The range to reproduce runs from the line containing "Open Logic Builder from the sidebar" through the last line of the listing below; give exactly those lines and no others.
%%
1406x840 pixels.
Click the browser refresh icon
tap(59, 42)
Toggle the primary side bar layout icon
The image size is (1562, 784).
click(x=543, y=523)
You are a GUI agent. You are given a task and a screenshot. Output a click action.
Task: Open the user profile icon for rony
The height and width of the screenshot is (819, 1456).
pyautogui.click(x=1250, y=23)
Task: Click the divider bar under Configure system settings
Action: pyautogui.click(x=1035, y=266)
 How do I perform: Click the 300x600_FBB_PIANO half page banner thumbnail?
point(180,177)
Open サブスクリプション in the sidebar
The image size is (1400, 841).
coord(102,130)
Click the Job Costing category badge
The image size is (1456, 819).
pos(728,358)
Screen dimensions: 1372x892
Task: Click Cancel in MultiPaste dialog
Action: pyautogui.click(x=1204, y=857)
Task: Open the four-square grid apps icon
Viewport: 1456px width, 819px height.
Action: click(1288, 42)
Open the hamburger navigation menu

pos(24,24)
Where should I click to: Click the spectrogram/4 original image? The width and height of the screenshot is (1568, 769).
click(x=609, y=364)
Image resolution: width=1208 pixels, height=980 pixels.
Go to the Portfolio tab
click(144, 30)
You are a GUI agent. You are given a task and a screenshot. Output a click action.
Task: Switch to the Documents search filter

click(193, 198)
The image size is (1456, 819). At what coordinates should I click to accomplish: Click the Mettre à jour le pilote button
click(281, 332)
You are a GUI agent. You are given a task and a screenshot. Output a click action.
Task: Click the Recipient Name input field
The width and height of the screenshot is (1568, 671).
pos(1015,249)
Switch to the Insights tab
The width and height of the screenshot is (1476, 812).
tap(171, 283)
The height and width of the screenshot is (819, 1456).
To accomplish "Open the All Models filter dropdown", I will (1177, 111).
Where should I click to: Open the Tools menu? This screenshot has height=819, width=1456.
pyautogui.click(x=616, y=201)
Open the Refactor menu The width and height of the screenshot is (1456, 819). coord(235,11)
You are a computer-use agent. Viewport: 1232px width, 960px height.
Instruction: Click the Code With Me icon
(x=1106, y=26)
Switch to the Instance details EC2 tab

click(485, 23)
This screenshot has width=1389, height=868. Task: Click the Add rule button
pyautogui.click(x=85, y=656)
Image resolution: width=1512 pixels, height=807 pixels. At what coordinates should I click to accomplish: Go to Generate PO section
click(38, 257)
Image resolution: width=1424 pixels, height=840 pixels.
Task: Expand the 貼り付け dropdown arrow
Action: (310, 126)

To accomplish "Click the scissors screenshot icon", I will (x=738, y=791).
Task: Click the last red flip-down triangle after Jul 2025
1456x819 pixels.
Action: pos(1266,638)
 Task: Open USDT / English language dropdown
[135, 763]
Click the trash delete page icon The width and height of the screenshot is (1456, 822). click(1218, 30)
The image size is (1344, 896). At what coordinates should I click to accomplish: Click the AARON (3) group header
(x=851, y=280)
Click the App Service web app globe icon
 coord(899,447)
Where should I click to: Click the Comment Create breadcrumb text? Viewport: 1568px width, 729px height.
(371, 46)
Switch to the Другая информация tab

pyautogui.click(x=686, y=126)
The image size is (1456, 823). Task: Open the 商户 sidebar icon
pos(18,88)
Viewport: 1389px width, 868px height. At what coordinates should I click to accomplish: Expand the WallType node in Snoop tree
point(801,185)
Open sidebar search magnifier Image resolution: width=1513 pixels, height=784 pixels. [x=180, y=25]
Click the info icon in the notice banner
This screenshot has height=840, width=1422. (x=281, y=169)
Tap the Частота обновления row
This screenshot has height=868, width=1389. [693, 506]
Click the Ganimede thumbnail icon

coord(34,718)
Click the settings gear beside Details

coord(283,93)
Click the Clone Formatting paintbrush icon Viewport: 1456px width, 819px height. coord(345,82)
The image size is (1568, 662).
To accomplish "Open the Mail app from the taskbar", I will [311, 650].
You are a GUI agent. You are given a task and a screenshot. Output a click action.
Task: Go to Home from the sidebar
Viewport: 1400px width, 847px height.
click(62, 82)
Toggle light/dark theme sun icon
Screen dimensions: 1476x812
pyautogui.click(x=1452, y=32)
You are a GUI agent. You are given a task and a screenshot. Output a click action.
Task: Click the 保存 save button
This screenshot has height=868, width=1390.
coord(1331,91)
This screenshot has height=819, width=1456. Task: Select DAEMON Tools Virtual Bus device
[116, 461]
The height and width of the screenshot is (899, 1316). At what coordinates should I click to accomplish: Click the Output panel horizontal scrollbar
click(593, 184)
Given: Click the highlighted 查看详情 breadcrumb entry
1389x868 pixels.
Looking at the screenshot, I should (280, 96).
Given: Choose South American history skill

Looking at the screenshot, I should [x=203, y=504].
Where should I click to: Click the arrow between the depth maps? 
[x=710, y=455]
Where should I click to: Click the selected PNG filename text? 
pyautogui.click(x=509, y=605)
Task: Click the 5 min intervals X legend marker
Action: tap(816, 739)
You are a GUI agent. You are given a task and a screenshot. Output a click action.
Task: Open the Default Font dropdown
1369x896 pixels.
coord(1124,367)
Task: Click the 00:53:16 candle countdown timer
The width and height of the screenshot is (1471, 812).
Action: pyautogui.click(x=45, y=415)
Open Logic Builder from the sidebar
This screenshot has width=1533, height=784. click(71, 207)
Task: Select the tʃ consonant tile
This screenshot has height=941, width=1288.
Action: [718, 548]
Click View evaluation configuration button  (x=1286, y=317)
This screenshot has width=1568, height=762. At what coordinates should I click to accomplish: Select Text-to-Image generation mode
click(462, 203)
%%
**EXERCISE OUTPUT:**
Open Logic Builder from the sidebar
This screenshot has width=1533, height=784. click(71, 207)
Task: Select the tʃ consonant tile
This screenshot has height=941, width=1288.
Action: [718, 548]
Click View evaluation configuration button  (x=1286, y=317)
This screenshot has width=1568, height=762. At what coordinates should I click to accomplish: Select Text-to-Image generation mode
click(462, 203)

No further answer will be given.